Input:
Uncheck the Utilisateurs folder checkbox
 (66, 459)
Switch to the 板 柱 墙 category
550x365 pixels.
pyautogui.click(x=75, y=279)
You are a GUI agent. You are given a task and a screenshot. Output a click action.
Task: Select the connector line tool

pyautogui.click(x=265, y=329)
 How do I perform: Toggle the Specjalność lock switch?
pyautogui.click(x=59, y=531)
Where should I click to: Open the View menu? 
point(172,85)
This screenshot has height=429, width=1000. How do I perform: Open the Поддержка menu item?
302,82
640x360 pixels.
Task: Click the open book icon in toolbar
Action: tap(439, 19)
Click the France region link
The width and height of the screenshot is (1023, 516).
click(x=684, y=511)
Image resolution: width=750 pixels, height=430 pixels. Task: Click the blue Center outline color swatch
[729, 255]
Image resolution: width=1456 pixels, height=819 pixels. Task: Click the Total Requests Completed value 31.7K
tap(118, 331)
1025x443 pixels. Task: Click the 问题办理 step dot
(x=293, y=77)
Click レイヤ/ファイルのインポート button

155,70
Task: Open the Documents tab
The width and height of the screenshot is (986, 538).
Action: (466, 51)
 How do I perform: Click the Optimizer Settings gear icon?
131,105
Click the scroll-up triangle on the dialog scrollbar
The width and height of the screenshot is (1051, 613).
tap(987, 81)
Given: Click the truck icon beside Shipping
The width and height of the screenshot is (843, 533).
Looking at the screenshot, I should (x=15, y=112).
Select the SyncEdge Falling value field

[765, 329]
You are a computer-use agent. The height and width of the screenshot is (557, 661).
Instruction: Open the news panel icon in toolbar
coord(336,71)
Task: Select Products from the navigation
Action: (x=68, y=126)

The task:
Identify every line in the rows that contains the string "resolution", and copy each of those lines. Case counts.

Answer to this problem:
Image resolution: width=750 pixels, height=430 pixels. Task: Click the blue Center outline color swatch
Image resolution: width=1456 pixels, height=819 pixels. Task: Click the Total Requests Completed value 31.7K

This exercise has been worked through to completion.